The 2000 Camaro Z28 SS ran a 320-horsepower, 5.7-liter V8. That engine also produced 345 foot-pounds of torque. Like the standard Z28, the Z28 SS also used a six-speed manual transmission. A Monsoon audio system was offered as optional equipment.
The Camaro Z28 SS convertible essentially combined the entire standard features list and the optional features list of the base Camaro—with the exception of 17-inch alloy wheels. That model’s only options were a CD changer, leather seating, the six-speed manual transmission, and AM/FM CD-based audio system.
With the demise of the model on the horizon for 2002, the Camaro went through model years 2001 and 2002 largely unchanged. Ironically, 2002, the year the Camaro was laid to rest, marked the 35th anniversary of the Camaro’s introduction.
The 21st century Camaro reemerged at the end of the first decade of the 20th century to considerable acclaim. While its exterior and interior styling were definitely retro inspired, the engineering of its mechanical bits were state-of-the-art. With direct injection and an all-independent suspension system, the fifth generation Camaro was faster and handled way better than any Camaro before it.
Typically, a performance-oriented muscle car model like the Camaro will have a V6 engine, in addition to its acclaimed V8s, to make it accessible to a broader range of buyers. Often, a number of people will want the look, but not necessarily the performance or excessive fuel consumption. So while the V6 engine option generally does not provide exceptional performance, it does give pretenders the opportunity to drive a car that looks faster than it is.
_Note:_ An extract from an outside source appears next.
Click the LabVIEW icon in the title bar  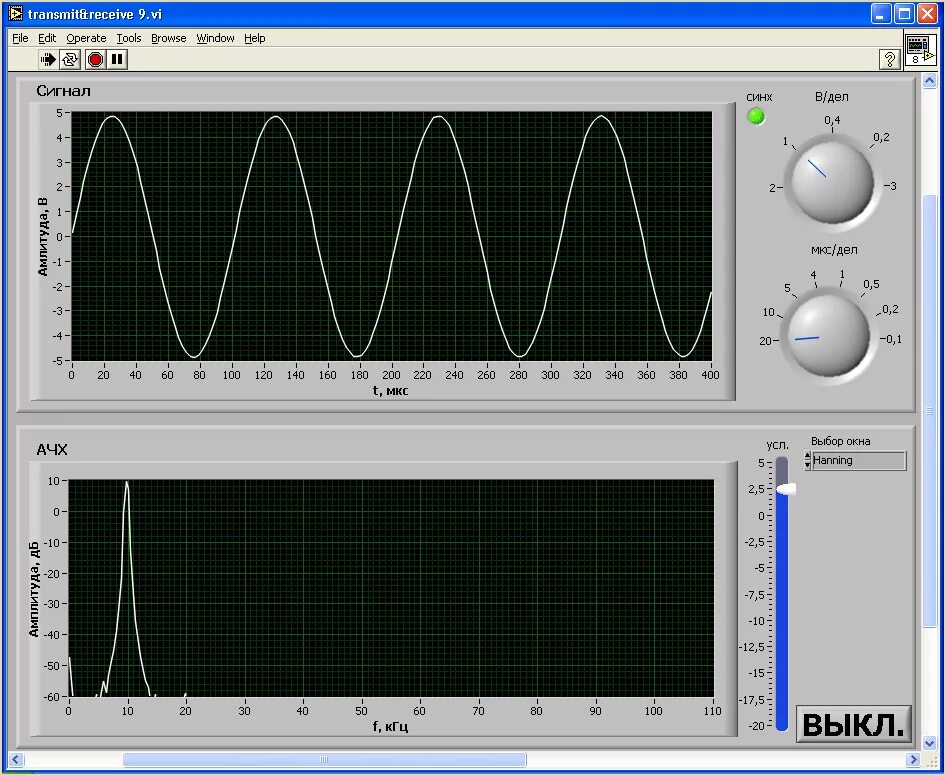13,13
However, with the new Camaro, the V6 engine produced 300 horsepower and 273 foot-pounds of torque right off the top. Additionally, many reviewers thought the V6 Camaro handled better than the V8 equipped models. Delivering horsepower nearly equivalent to the Camaro Z-28 model preceding it, the new V6 Camaro offered thoroughly satisfying performance.
The V8 option was a 426-horsepower, 6.2-liter V8, delivering 420 foot-pounds of torque when paired with the six-speed manual transmission. If the six-speed automatic transmission was ordered, the V8 made 400 horsepower and 410 foot-pounds of torque. It also featured cylinder deactivation to enhance fuel economy.
The 2010 Chevrolet Camaro debuted in coupe form only and was available in five trim levels; LS, 1LT, 2LT, 1SS, and 2SS. The former three came equipped with the V6 engine; the two latter models featured the V8.
As standard equipment, the base LS Camaro rode on 18-inch steel wheels. Key features included traction control, stability control, cloth upholstery, front bucket seats with power reclining seat backs, keyless entry, a tilt and telescoping steering wheel, air conditioning, cruise control, satellite radio, and a CD/MP3 capable audio system with satellite radio and an auxiliary audio input jack.
To this set up, the 1LT added fog lamps, 18-inch alloy wheels, and a six-way power actuated drivers seat. The 2LT model added 19-inch wheels, heated side mirrors, an electrochromatic auto dimming function for the driver side and interior mirrors, and a set of auxiliary gauges on the center console. The power-operated front seats were heated. The 2LT also featured remote engine start with the automatic transmission; in addition to a Boston acoustics sound system, a USB audio interface, and Bluetooth.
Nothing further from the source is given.